Records on target coordinates:
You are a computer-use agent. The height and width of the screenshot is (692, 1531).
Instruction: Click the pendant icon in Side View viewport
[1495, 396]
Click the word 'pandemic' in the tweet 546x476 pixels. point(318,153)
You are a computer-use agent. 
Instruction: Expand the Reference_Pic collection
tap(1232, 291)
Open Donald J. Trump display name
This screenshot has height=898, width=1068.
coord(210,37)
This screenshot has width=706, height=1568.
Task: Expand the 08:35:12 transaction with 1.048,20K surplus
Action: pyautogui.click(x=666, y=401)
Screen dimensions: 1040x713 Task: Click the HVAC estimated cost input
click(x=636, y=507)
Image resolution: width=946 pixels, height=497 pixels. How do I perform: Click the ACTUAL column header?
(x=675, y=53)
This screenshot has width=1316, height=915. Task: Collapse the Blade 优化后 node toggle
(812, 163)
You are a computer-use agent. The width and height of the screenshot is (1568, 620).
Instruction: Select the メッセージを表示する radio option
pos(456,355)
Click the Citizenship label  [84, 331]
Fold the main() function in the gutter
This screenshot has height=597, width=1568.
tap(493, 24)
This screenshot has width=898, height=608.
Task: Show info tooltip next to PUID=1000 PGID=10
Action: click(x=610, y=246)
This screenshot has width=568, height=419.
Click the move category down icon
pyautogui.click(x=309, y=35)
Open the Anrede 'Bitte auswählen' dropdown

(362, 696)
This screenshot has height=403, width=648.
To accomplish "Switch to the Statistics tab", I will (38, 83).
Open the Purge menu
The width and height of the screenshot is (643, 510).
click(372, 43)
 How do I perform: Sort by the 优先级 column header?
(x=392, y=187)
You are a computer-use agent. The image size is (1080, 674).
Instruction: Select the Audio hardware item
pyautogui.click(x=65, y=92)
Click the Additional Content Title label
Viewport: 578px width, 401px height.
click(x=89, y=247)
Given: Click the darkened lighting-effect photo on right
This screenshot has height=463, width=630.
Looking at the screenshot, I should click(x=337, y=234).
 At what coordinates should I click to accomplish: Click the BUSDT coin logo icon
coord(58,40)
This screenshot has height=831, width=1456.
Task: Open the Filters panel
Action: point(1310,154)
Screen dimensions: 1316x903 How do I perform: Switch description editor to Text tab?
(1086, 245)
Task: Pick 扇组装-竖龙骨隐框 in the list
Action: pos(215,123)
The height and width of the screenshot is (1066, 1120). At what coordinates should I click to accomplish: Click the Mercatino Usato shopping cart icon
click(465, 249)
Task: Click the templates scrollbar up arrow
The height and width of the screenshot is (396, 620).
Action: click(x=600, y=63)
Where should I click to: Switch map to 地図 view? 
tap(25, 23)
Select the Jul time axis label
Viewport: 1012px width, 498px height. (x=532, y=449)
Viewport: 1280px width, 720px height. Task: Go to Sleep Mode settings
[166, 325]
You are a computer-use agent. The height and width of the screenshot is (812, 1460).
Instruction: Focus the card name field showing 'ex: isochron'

#### [What you should do]
Arrange the records as a Markdown table with the columns Row and Line. Begin with the first line of the records and continue through the line containing "tap(1232, 291)", numbering each row and leaving out blank lines.

#### [Output below]
| Row | Line |
|---|---|
| 1 | You are a computer-use agent. The height and width of the screenshot is (692, 1531). |
| 2 | Instruction: Click the pendant icon in Side View viewport |
| 3 | [1495, 396] |
| 4 | Click the word 'pandemic' in the tweet 546x476 pixels. point(318,153) |
| 5 | You are a computer-use agent.  |
| 6 | Instruction: Expand the Reference_Pic collection |
| 7 | tap(1232, 291) |